Hacker News new | ask | show | jobs
Ask HN: What is the emerging state of the art in fuzzing techniques?
125 points by hwhatwhatwhat 3625 days ago
I'm fairly familiar with the popular tools such as afl and Codenomicon Defensics. But I find the academic literature very opaque and don't really know where to start.

If I want to understand the cutting edge of fuzzing techniques, and what will be the emerging state of the art in the next few years - where should I look? Any good papers or books (with at least some for novices to understand), or research projects that are leading towards a new excellence?

19 comments

in general, have a poke around https://fuzzing.info/papers/

First, I think the next big step in fuzzing will actually be a complement to fuzzing - solving.

AFL and friends can bitbang their way to massive code coverage, but can still fail on fairly simple testcases. Some recent research[1] by the authors of Angr[2] show that by pairing the brute-force coverage and exception discovery of a tool like AFL with constraint solving tools can really dig deep into a program, by actually solving the path to a given block of code. Microsoft's infamous SAGE fuzzer does this IIRC.

Second, I think there are still massive oportunities for fuzzing closed-source programs, as well as programs with tricky state, such as browsers or network daemons.

[1] https://www.internetsociety.org/sites/default/files/blogs-me...

[2] http://angr.io

Has anyone tried combining fuzzing with 'all-pairs'/'pairwise' test case generation?

The idea of pairwise testing is that individual features in a program are commonly tested, but combinations of them are often poorly tested. However, trying to test all features with each other soon becomes a combinatorial nightmare. To deal with this, you use an algorithm (e.g. see the code for 'allpairs' at http://www.satisfice.com/tools.shtml ) to pick a minimal set of test cases that cover all possible pairs of configuration settings.

These test cases could then be used as starting points for fuzzing, to provide a greater code coverage faster.

NIST has done some research on combinatorial software testing and has a pretty good package [1] I've used before for generating test cases given N dimensions.

The idea behind their software is to maximize the effectiveness of test time because testing those N dimensions exhaustively is infeasible.

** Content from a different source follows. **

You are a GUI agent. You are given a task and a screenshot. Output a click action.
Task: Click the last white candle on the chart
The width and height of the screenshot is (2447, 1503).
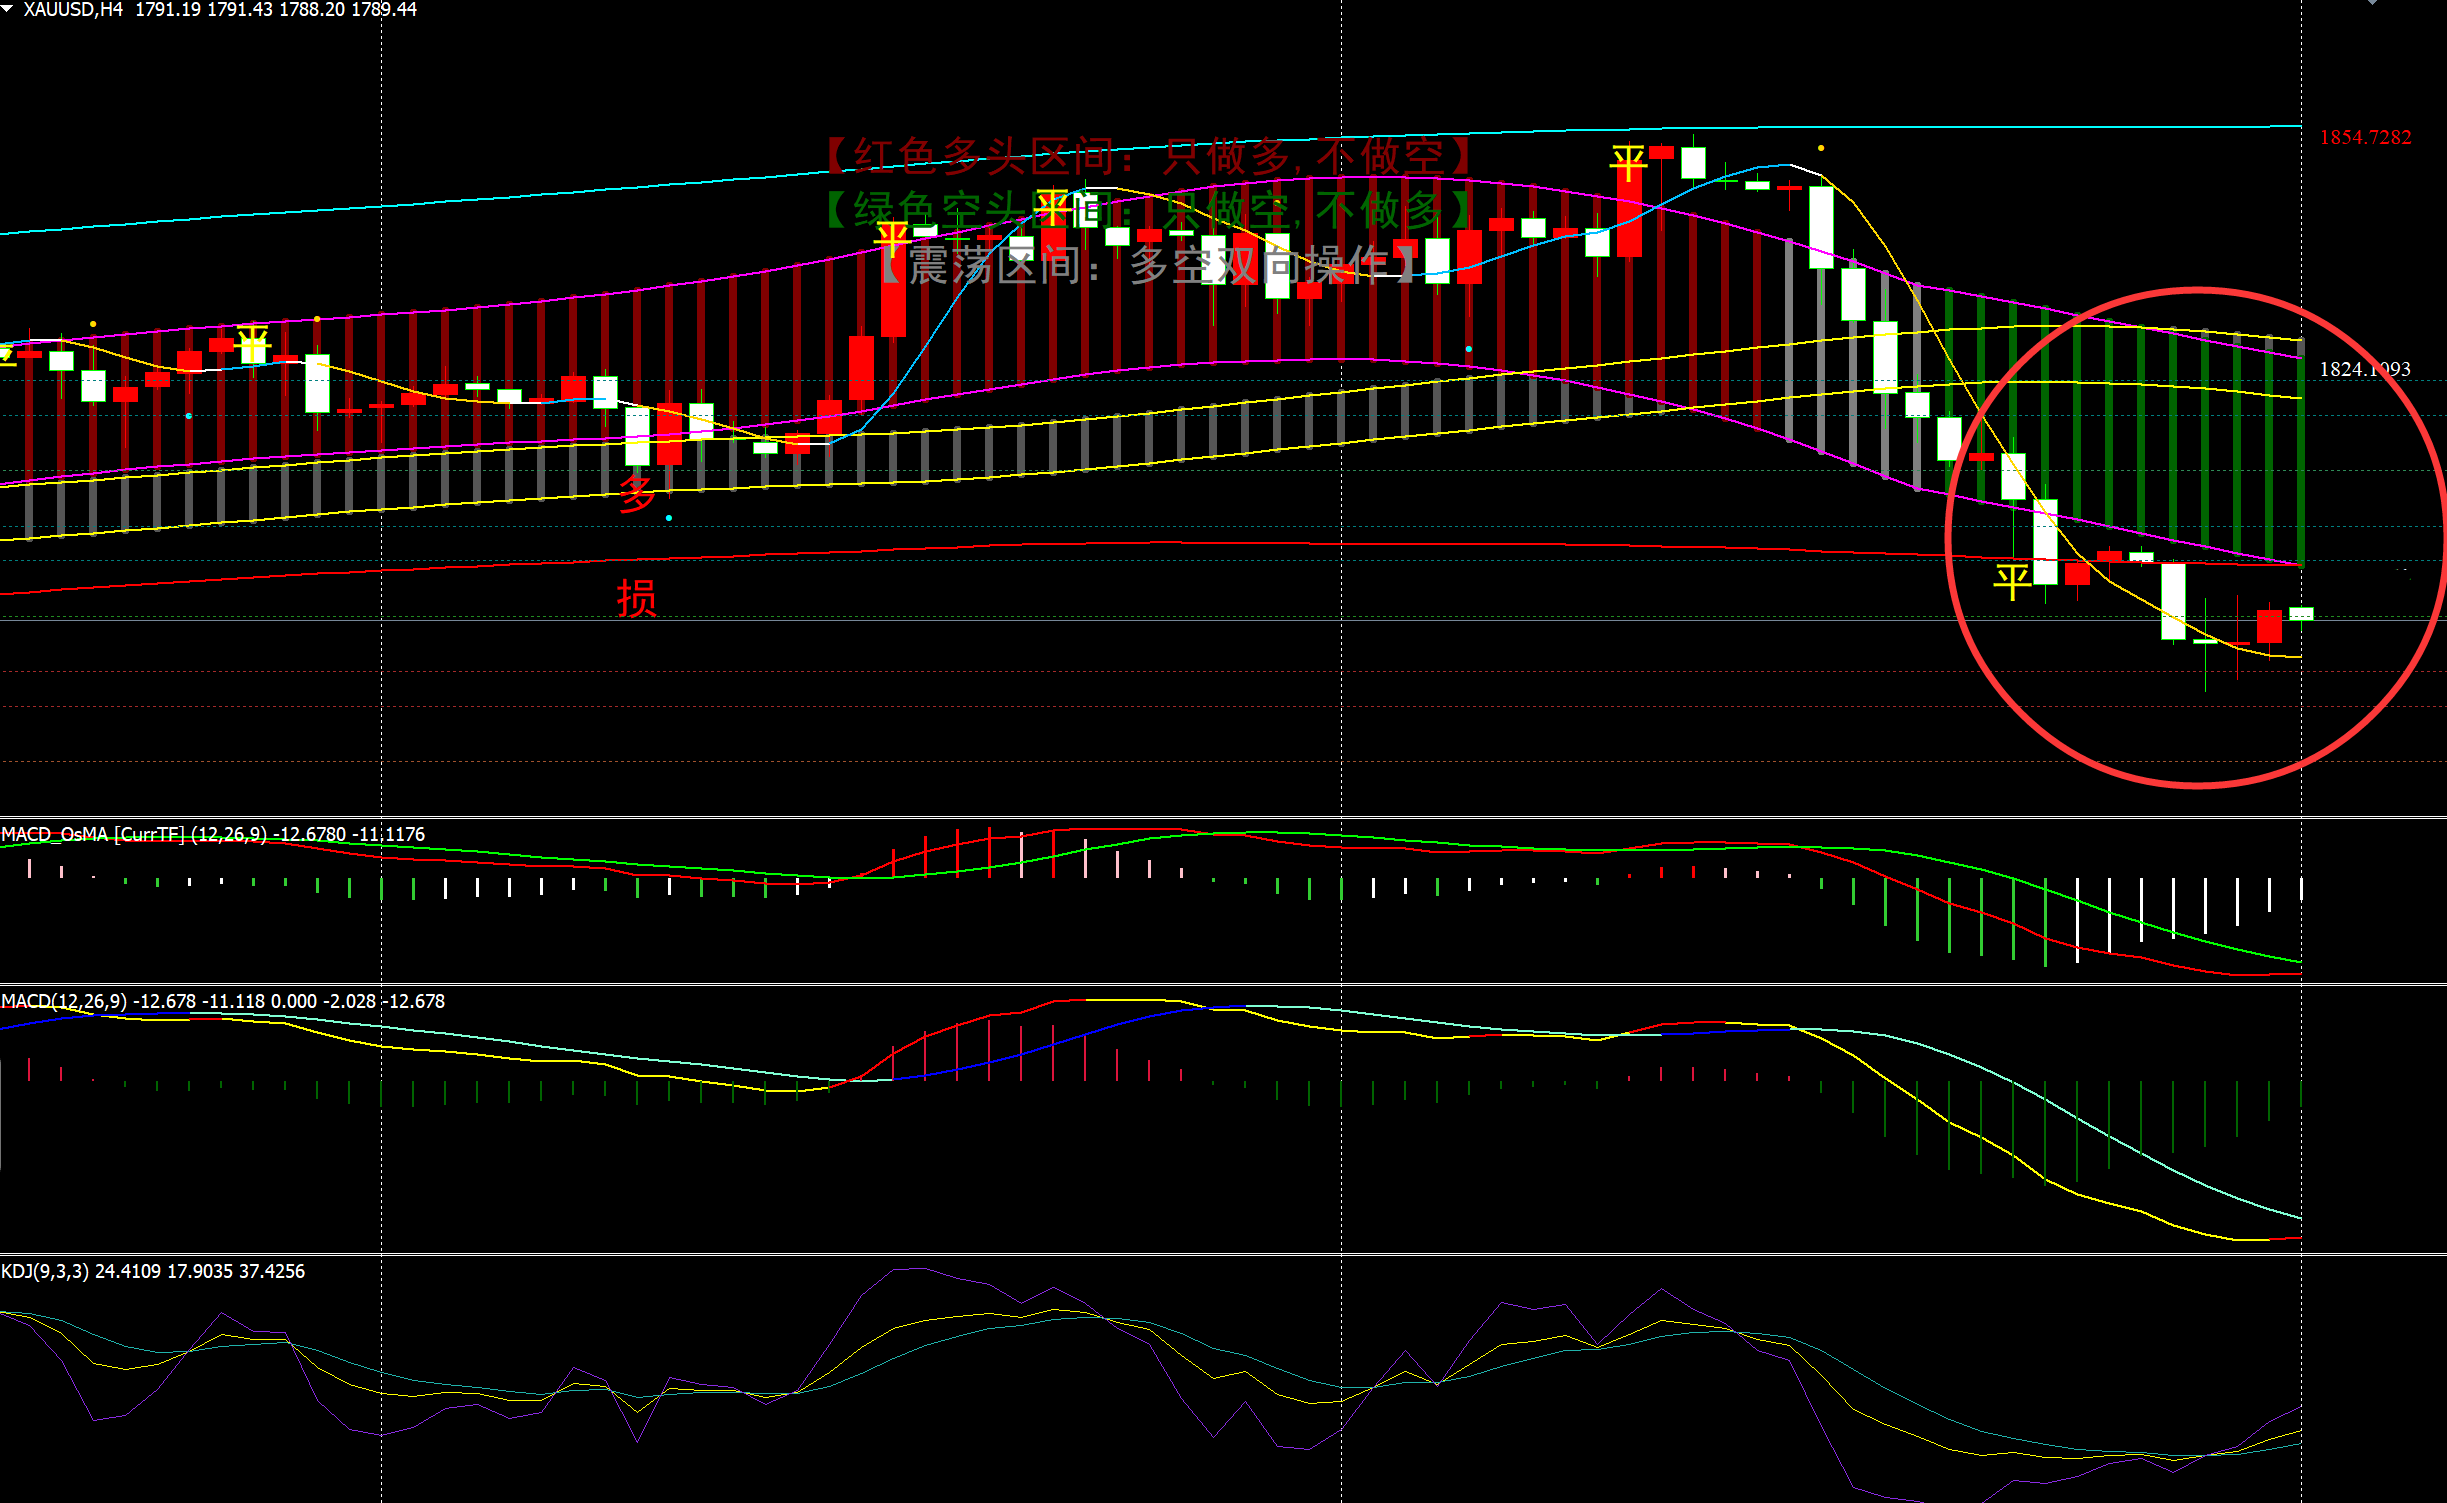[x=2301, y=613]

[1] http://csrc.nist.gov/groups/SNS/acts/index.html

I'm the second author on [1], if anyone has any questions.
Thank you. Things like this are what make HN awesome :)
Why "infamous"?
I have no idea why I wrote that, bad wording.
I recommend https://www.usenix.org/search/site/fuzzing.

ACM library is fine as well, although I find more security-related journals in USENIX database.

I am very interested in learning about this too! I started out with AFL for fuzzing but soon had to move to LLVM's LibFuzzer because I didn't want non-ASCII inputs (by design, we know we wouldn't get that) and also SantizerCoverage seemed to be more robust than the 64kB shared memory array that AFL uses for large programs.

However, libFuzzer being an in-process fuzzer has again created a lot of headache - especially in places where we malloc stuff and expect free to implicitly happen at exit - in libFuzzer's case, the exit is caught and the entrypoint function is restarted causing memory leaks and OOM crashes. This made me have to include #ifdef FUZZ ... #endif lines in the codebase - adding different behavior in fuzzed and unfuzzed cases which felt wrong.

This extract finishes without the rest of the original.